Méfiez vous des Saint-jean-bouche-d’or qui vous veulent du bien. Les puritains de la santé sont aujourd’hui sur votre dos, rassurez vous, ils changeront bientôt de proies( les obèses semblent déjà sur le grill).
L’époque est à l’hystérie hypocondriaque, laissez les imbéciles vitupérer et préparer leurs propres cancers, faites une pause et rêvassez en faisant des ronds de fumée.
Vous avez déjà la taverne des poètes avec vous il ne vous reste plus qu’à rallier celle de Maître Kanter et votre bonheur sera complet.
Plutôt que vous moquer de vieux communistes en perdition vous devriez occuper votre temps libre ( qui semble important) à produire des articles moins volatiles.
Le bouclier fiscal ne concerne pas les classes moyennes mais les très hauts revenus.Les droits de succession en lien direct sont déjà largement exonérés et le projet présenté pendant la campagne ne concerne que les très grosses fortunes qui, comme vous le dites si bien, savent se payer des conseillers capables de leur éviter tout désagrément.
Vous avez le droit de soutenir une politique qui conforte ceux qui ne se sont donné que la peine de naître mais de grâce, évitez d’en appeler à georges Brassens qui doit se retourner dans sa tombe.

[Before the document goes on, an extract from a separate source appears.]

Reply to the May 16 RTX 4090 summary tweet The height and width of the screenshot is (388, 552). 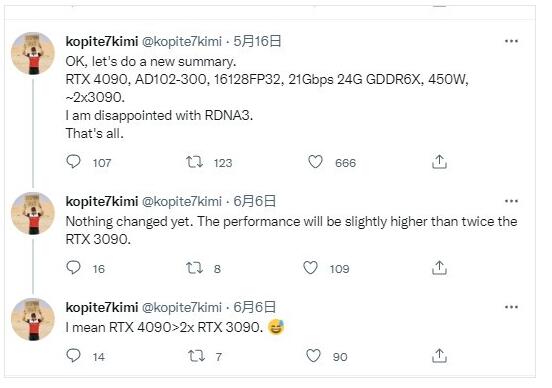coord(74,162)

Beaucoup d’entre vous semblent avoir des comptes à régler avec l’auteur de cet article taxé d’imbécile alors qu’il énonce quelques vérités pourtant irréfutables.
La politique fiscale choisie par le gouvernement sera inégalitaire et favorisera les plus nantis (bouclier fiscal,impôts sur les successions).
Le financement de la dette et des cadeaux fiscaux sera probablement assuré par une hausse de la TVA.
Enfin l’objectif de ne remplacer qu’un fonctionnaire sur deux paraît totalement déconnecté de toute réalité d’autant que le président a précisé qu’il n’était pas question de toucher aux effectifs policiers, enseignants et hospitaliers...
Les Sarkodolâtres qui ,comme touchés par la grâce ,s’émeuvent du triste sort fait à nos riches feraient bien de redescendre sur terre rapidement faute de quoi ils risquent d’illustrer la célèbre métaphore charcutière : quand les andouilles voleront il seront chefs d’escadrilles.